Americans use more than a gallon of gasoline per person each day
Americans used about 375 million gallons of gasoline per day in 2014. With about 319 million people in the United States in 2014, that calculates to more than a gallon of gasoline every day for each person.
Gasoline is the primary transportation fuel used in the United States
Gasoline is one of the major fuels consumed in the United States, and it is the main product refined from crude oil. About 10% of the volume of finished motor gasoline now consumed in the United States is ethanol. In 2014, gasoline (including fuel ethanol) accounted for about 65% of all the energy used for transportation, 47% of all petroleum consumption, and 17% of total U.S. energy consumption. About 45 barrels of gasoline are produced in U.S. refineries from every 100 barrels of oil refined to make petroleum products.
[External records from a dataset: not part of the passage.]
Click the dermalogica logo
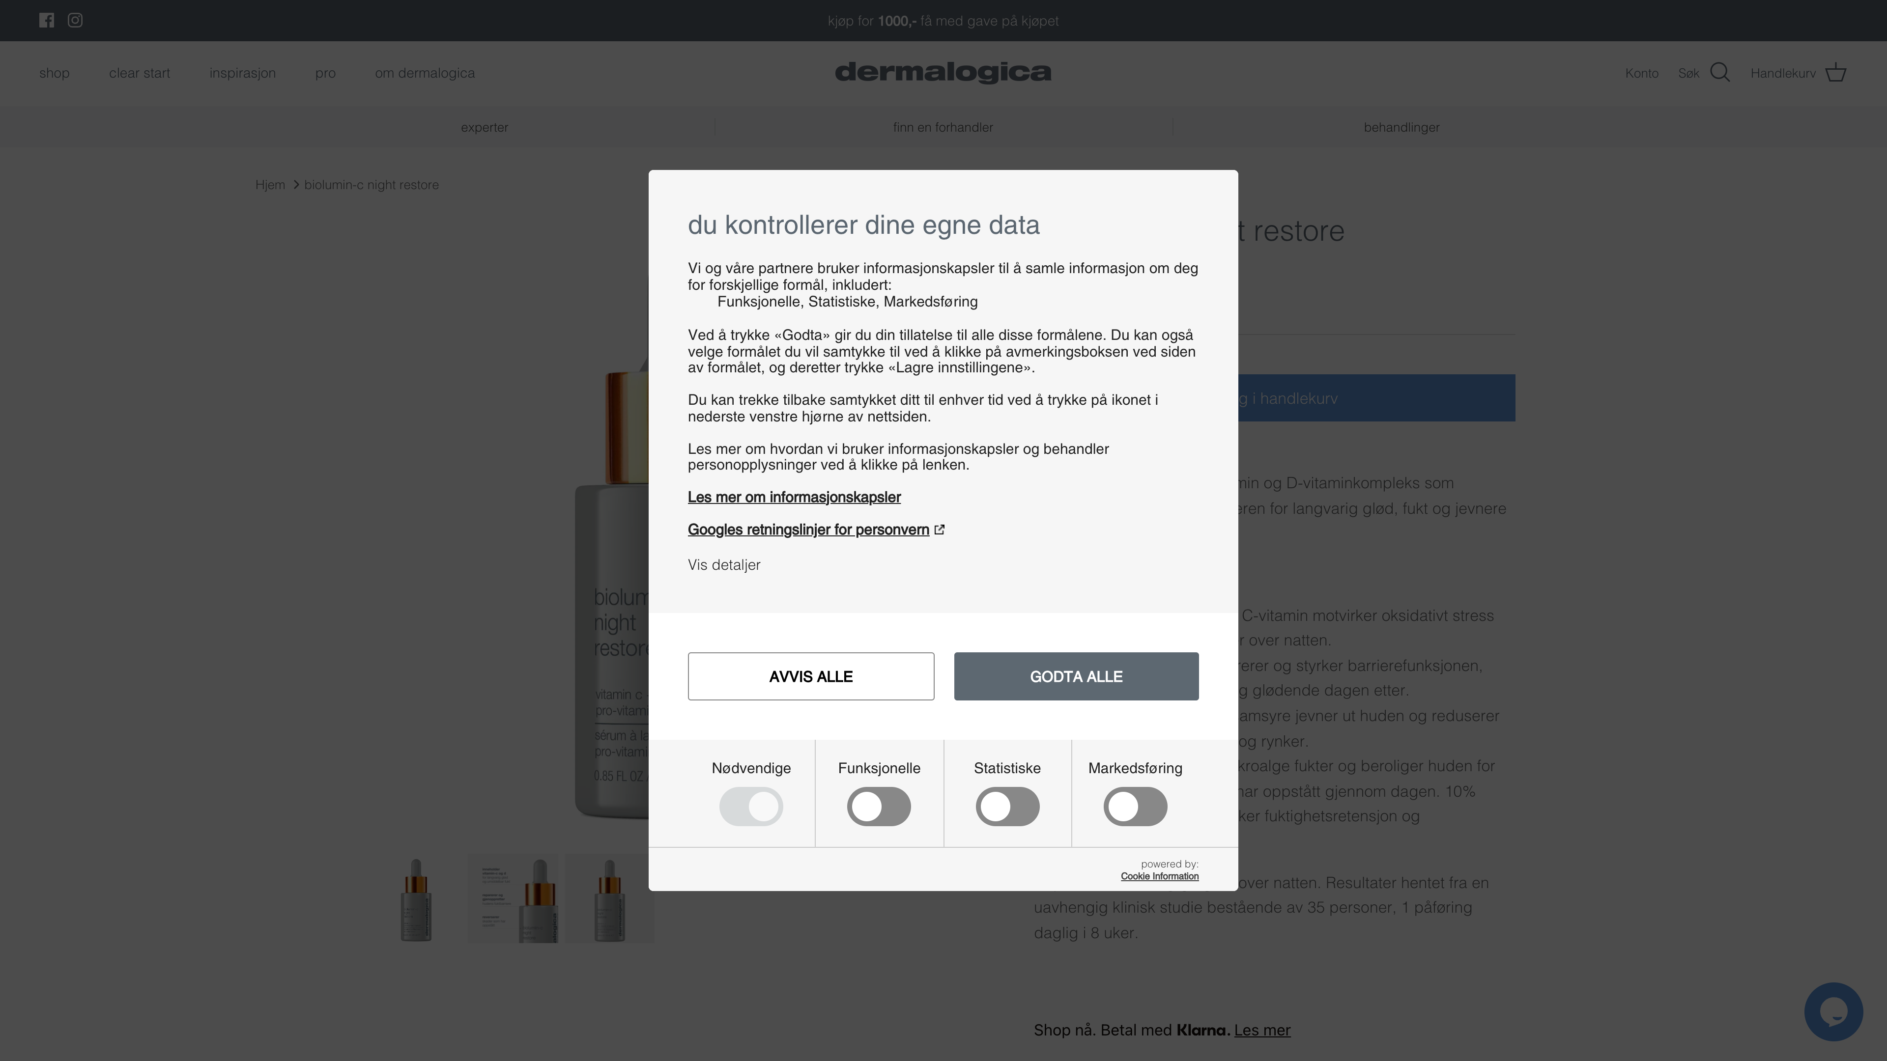 click(944, 72)
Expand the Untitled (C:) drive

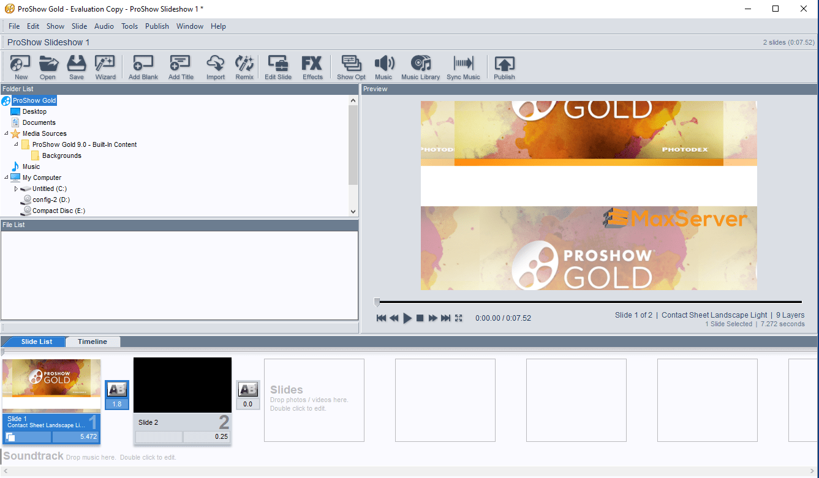(16, 189)
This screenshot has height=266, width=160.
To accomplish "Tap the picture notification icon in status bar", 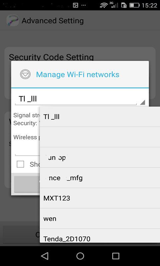I will [75, 5].
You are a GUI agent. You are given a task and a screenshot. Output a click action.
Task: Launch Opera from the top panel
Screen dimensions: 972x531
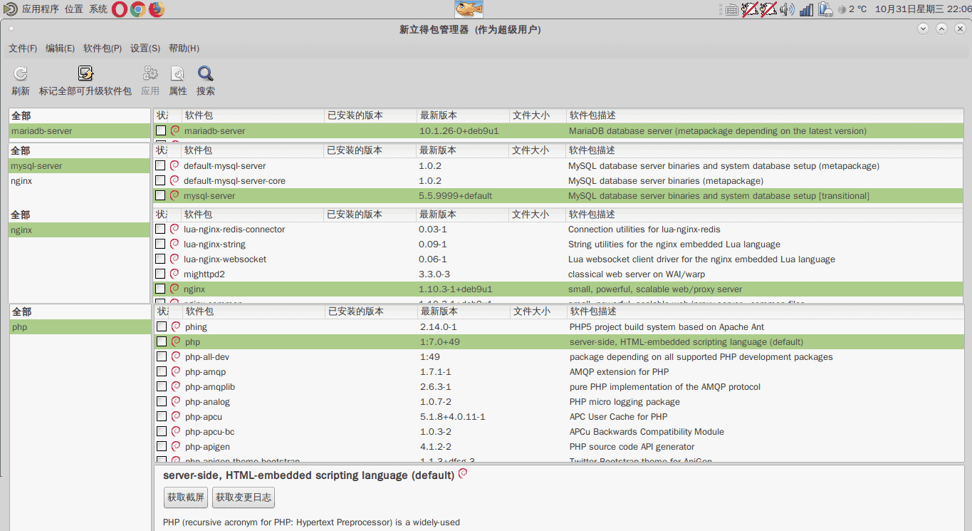point(120,9)
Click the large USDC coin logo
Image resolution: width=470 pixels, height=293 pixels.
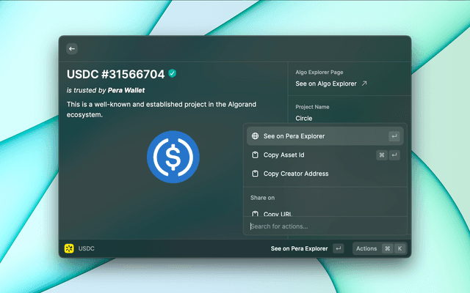[173, 156]
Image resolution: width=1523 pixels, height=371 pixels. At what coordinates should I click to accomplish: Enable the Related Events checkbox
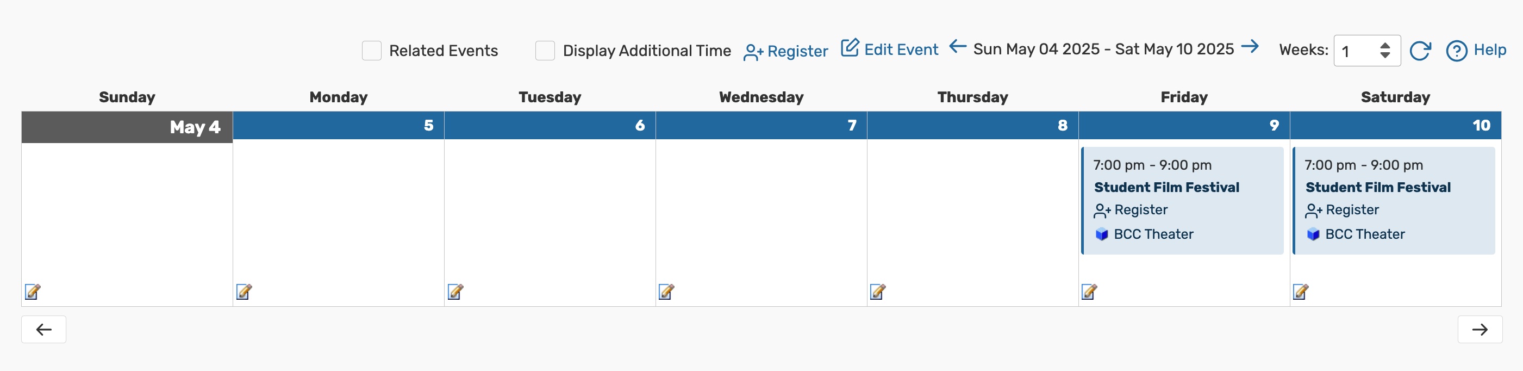[x=371, y=51]

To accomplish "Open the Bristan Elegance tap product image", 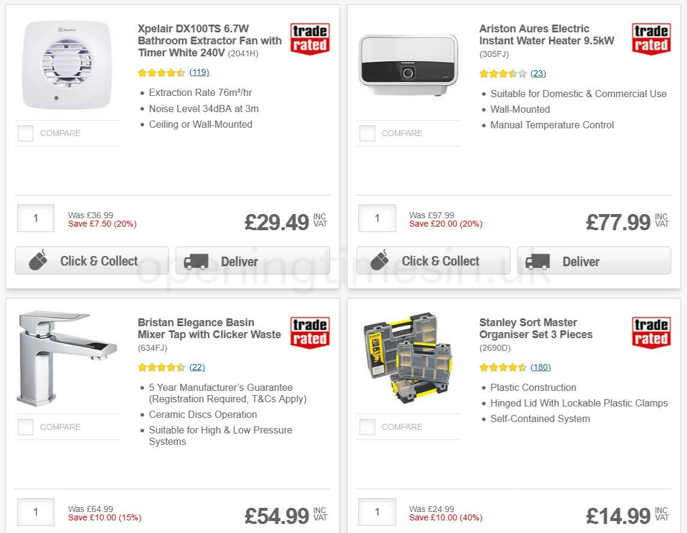I will click(67, 358).
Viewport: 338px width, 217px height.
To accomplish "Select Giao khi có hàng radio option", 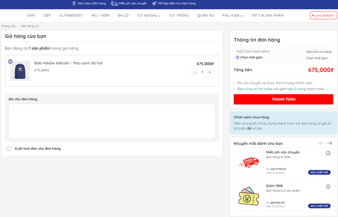I will click(303, 52).
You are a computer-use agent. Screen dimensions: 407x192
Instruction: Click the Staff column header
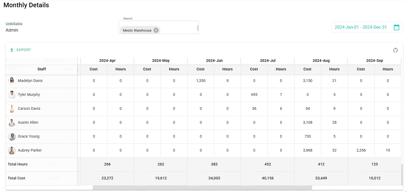[42, 69]
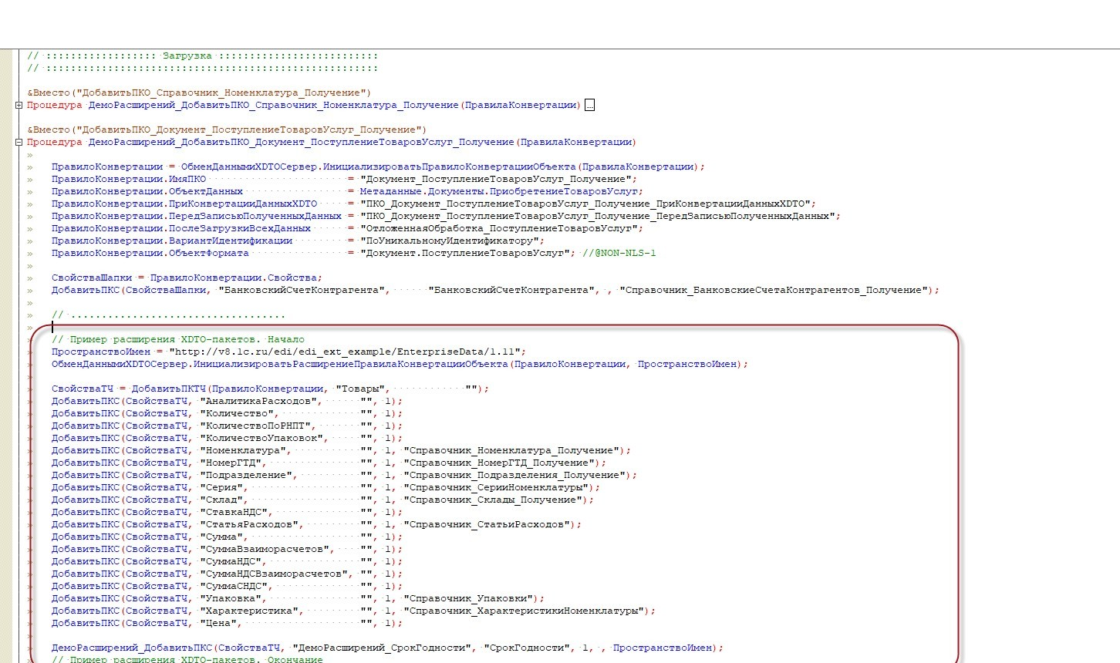Click the "АналитикаРасходов" string

point(258,401)
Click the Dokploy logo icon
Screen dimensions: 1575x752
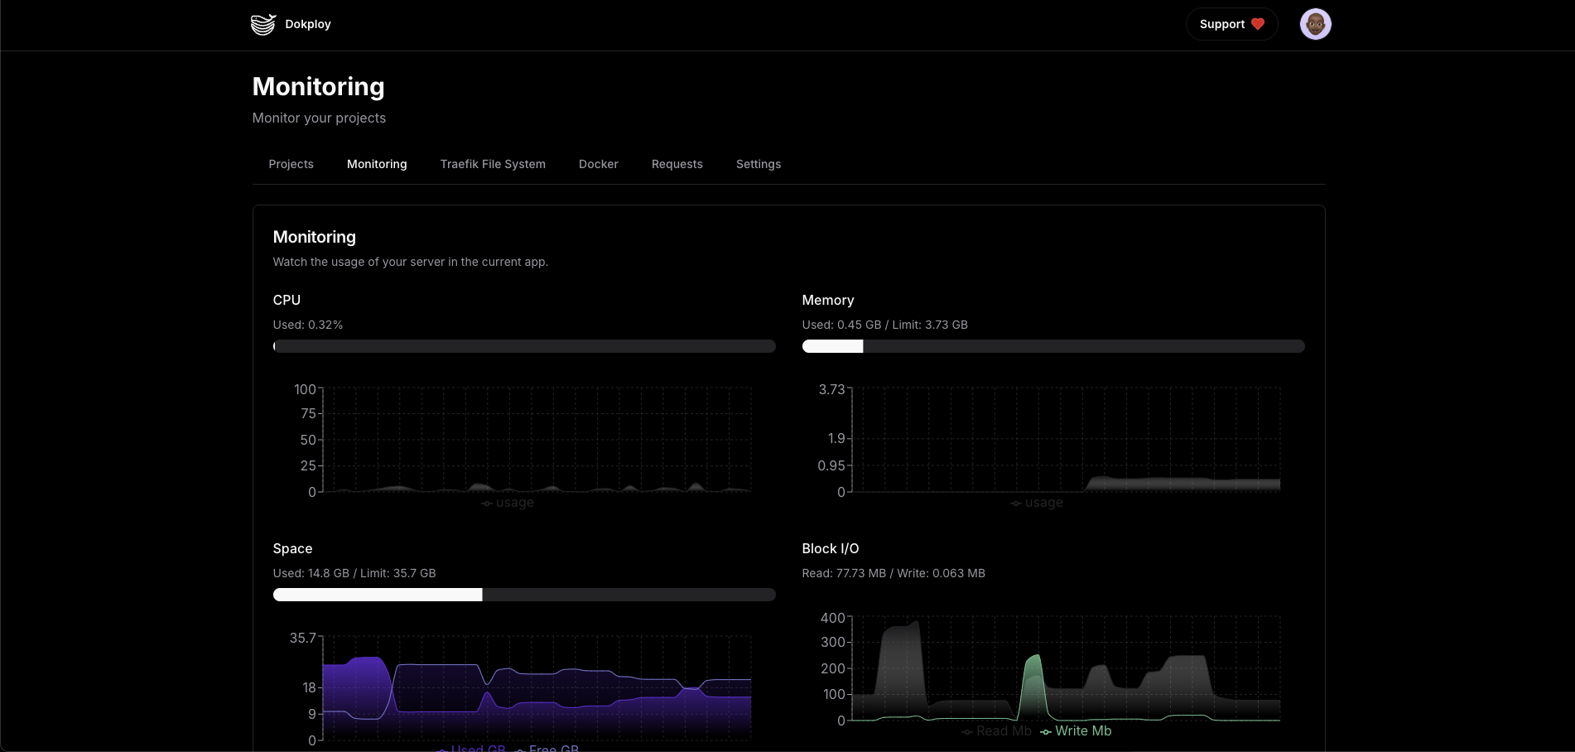(x=263, y=24)
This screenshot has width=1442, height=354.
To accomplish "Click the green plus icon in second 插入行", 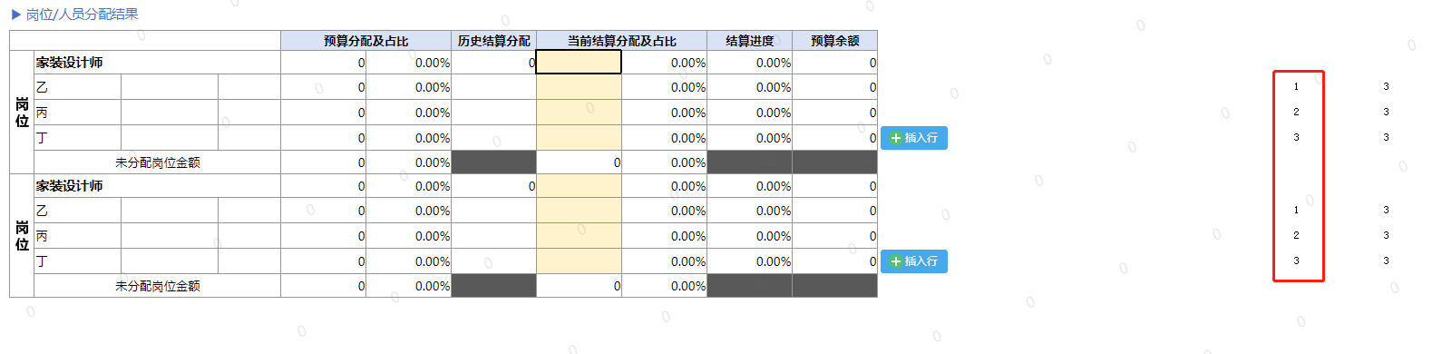I will [896, 261].
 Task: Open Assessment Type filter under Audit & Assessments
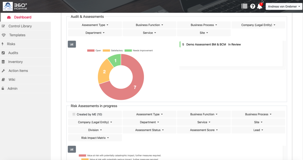[x=95, y=25]
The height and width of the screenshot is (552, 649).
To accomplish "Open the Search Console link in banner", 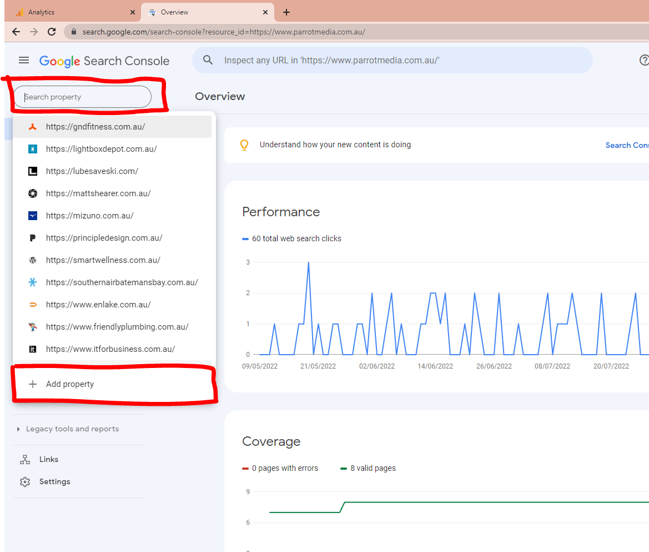I will coord(627,145).
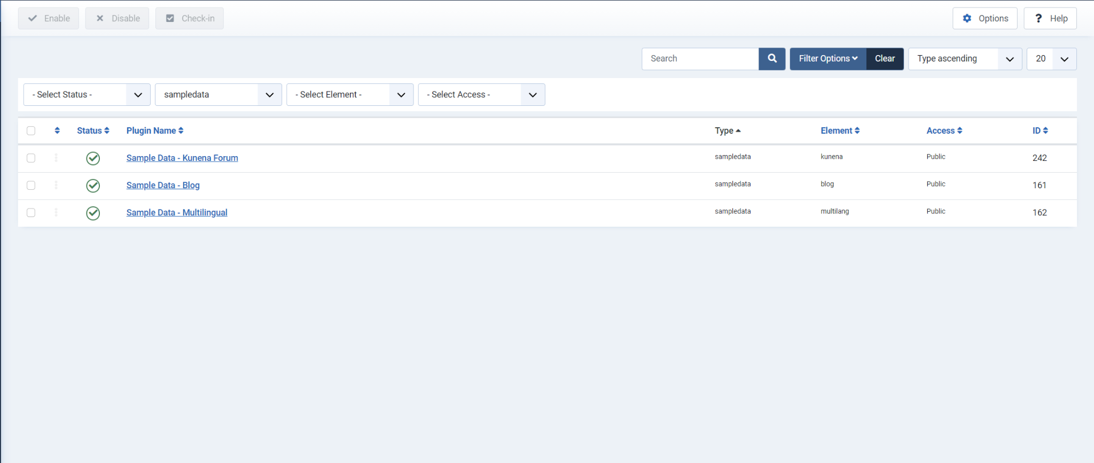The image size is (1094, 463).
Task: Open the Select Status dropdown
Action: click(x=87, y=95)
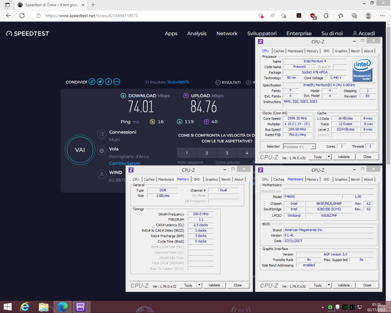Click the Validate button in CPU-Z
The image size is (391, 313).
[x=344, y=157]
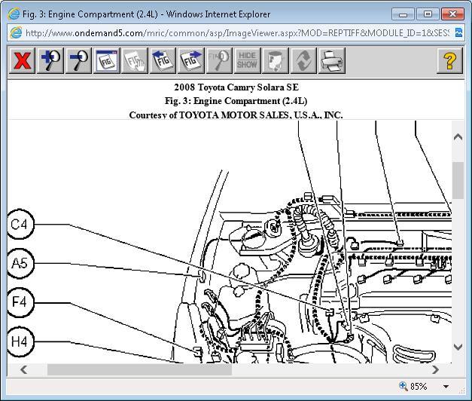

Gasoline is used in most cars, sport utility vehicles, and light trucks. Gasline is also used in boats; recreational vehicles; small aircraft; and farm, construction, and landscaping equipment.
Most of the gasoline consumed in the United States is used in light-duty vehicles
Light-duty vehicles (cars, sport utility vehicles, and small trucks) in the United States account for about 90% of all gasoline consumed. The total amount of gasoline these vehicles use is determined by the number of vehicles, how many miles they travel, and the fuel economy of the vehicles. The U.S. Energy Information Administration (EIA) estimates1 that there were about 227 million light-duty vehicles in use in 2014, and the average number of miles traveled per vehicle was about 11,750 miles. The average fuel economy of all light-duty vehicles was about 22.25 miles per gallon.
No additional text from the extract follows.